#### TASKS AND EXERCISES:
(a) According to the Morning Pages essay, how much did the writer spend on notebooks?
(b) Restate the Morning Pages essay between "Here was the" and "see a divide.", inclusive, substituting "Tumblr" for "Reddit".

#### READING PASSAGE:
%%

The “Garbage” Realization
Around the three-month mark, things started to get weird. For a while, it felt productive. I was venting; I was writing about what happened yesterday; I was clearing the cobwebs. But by month four, a cold realization hit me: I am writing an enormous amount of absolute garbage.
The goal of Morning Pages is “creative freedom,” but I discovered that freeing your creativity without any structure just produces a mountain of junk. I spent my mornings documenting the mundane details of a Tuesday. I wrote pages upon pages of thoughts that were, in retrospect, completely irrelevant.
Here was the problem: I had no desire to ever read this stuff again.
The idea is that these journals are companions for life. But who wants to reflect on what they felt during a particularly boring breakfast three months ago? The volume of writing became overwhelming. I wasn’t discovering my “inner spirit”; I was just creating a massive archive of pointless observations. It started to feel like I was filling pages just for the sake of filling them.
The “Woo-Woo” Factor and the Privilege Gap
As I continued, I started noticing why some people absolutely hate this book while others treat it like the Bible. If you browse Reddit or any creative forum, you’ll see a divide.
On one side, you have the “Life-Changing” crowd who swear by the “Creator” and the spiritual energy of the process. On the other, you have the skeptics who find the whole thing a bit too “woo-woo.” For a guy like me—methodical and analytical—the spiritual language can be a hurdle. Unless you’re willing to engage in a total suspension of disbelief (or just skip the paragraphs about God providing your finances), it can feel a bit fluffy.
Then there’s the issue of privilege. Julia Cameron suggests things that assume a certain level of financial and temporal freedom. The idea that money is “never” a barrier to creativity because the universe provides is a lovely sentiment, but it doesn’t exactly hold up when you’re staring at your bank account and wondering why you spent fifty dollars on notebooks just to write about how much you hate your commute.
My Pivot: From Stream-of-Consciousness to Data
After six months of this, I stopped. Not because I failed, but because I realized the tool didn’t fit the user.
I am not an “emotional venter.” I don’t have a backlog of repressed feelings that need to be purged onto paper every morning at 6:00 AM. My mind doesn’t need “clearing” in the way Cameron describes; if I need to clear my head, I’d rather take a walk or stare at the sky for ten minutes than write three pages of nonsense.
So, I pivoted. I stopped writing garbage and started using bullet points.

%%

Dataset entries:
%%

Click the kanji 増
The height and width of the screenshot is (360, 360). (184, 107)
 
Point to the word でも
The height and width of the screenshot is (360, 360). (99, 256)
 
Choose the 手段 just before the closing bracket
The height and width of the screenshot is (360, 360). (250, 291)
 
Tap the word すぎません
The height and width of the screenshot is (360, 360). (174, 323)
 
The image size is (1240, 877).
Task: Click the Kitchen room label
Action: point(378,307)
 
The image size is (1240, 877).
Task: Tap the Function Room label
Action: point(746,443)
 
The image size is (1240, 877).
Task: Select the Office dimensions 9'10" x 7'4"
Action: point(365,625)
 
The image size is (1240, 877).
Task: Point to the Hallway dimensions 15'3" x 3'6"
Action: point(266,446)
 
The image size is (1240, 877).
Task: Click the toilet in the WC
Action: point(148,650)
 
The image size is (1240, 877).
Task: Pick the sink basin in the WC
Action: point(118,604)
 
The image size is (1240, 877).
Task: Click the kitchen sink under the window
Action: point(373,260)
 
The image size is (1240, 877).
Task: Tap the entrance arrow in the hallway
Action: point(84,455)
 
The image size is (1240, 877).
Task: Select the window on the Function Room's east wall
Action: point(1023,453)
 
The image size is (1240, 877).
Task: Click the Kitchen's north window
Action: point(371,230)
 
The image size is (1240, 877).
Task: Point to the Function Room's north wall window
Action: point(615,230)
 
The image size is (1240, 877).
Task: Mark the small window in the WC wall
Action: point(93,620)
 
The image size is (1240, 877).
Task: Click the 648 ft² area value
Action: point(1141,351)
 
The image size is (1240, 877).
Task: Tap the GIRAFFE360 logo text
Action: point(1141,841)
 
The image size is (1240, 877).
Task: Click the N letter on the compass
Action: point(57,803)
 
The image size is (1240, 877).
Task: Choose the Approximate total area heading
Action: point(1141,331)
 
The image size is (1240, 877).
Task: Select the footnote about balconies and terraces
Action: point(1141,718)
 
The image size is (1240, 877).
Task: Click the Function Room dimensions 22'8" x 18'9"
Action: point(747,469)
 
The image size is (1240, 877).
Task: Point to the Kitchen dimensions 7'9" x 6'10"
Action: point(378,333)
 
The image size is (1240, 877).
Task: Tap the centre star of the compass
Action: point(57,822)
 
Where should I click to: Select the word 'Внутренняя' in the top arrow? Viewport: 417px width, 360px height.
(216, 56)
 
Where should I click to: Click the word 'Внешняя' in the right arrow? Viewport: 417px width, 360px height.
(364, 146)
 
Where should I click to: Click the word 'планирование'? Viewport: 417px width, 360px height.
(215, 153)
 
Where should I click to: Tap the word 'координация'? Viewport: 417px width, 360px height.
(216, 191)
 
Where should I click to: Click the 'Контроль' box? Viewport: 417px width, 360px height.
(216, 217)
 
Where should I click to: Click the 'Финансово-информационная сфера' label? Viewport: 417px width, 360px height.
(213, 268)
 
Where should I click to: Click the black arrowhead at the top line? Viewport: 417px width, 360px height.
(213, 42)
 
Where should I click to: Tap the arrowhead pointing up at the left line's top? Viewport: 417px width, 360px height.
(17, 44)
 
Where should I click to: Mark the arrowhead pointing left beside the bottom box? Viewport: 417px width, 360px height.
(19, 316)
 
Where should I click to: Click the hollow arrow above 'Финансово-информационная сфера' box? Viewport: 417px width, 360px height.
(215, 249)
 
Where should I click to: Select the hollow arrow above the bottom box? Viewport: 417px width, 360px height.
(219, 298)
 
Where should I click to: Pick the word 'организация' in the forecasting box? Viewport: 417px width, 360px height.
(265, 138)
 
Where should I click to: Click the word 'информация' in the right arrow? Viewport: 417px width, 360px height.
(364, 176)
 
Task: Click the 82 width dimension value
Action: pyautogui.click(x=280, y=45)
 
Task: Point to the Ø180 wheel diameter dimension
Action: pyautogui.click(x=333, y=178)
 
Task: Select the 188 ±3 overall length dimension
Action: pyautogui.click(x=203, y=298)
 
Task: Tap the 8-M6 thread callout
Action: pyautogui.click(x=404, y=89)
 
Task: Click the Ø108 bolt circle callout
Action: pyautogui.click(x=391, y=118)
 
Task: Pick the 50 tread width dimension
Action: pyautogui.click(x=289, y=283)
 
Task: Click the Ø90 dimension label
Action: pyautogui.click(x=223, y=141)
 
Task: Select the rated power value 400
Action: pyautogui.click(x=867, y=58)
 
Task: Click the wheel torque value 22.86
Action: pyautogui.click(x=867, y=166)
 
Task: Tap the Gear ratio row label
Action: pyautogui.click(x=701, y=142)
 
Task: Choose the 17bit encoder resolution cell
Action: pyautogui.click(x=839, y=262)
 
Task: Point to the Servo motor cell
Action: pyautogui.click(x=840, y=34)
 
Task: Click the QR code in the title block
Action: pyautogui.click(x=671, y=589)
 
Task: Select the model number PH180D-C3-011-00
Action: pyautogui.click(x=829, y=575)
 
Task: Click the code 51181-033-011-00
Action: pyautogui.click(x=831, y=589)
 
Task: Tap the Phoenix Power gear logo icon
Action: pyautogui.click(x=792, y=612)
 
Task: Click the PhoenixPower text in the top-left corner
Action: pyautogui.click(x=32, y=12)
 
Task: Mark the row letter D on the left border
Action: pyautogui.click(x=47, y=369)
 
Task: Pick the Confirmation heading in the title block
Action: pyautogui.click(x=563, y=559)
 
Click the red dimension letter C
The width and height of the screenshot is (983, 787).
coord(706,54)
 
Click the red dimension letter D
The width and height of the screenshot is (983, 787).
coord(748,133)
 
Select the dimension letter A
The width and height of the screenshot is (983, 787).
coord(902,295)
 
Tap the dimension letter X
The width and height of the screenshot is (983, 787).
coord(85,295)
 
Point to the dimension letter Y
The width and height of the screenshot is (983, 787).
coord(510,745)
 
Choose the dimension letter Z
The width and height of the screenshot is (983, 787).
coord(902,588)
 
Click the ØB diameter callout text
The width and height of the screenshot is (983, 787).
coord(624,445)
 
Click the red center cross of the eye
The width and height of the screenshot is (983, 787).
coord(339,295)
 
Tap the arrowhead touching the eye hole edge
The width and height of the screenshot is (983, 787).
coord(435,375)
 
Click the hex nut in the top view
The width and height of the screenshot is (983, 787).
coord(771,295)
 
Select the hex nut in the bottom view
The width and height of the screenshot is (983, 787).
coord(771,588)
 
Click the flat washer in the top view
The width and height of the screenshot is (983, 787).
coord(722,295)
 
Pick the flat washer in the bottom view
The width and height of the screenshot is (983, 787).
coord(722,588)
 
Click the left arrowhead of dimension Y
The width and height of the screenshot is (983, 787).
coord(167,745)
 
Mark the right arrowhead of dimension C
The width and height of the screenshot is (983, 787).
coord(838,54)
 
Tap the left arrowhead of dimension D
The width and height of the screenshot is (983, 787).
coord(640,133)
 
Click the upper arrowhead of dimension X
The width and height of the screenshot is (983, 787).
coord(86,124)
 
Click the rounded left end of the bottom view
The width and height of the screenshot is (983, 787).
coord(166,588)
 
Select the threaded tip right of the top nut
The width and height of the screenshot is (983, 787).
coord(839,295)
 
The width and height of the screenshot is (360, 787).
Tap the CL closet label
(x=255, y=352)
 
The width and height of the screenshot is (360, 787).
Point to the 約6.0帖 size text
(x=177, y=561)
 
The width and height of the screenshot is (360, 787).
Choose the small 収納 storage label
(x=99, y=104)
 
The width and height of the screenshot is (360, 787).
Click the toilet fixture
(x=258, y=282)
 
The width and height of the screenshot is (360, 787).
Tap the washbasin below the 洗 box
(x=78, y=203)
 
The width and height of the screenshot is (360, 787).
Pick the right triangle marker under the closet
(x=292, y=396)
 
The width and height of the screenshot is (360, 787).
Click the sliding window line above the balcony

%%

#### ANSWERS TO THIS EXERCISE:
(a) Fifty dollars.

(b)
Here was the problem: I had no desire to ever read this stuff again.
The idea is that these journals are companions for life. But who wants to reflect on what they felt during a particularly boring breakfast three months ago? The volume of writing became overwhelming. I wasn’t discovering my “inner spirit”; I was just creating a massive archive of pointless observations. It started to feel like I was filling pages just for the sake of filling them.
The “Woo-Woo” Factor and the Privilege Gap
As I continued, I started noticing why some people absolutely hate this book while others treat it like the Bible. If you browse Tumblr or any creative forum, you’ll see a divide.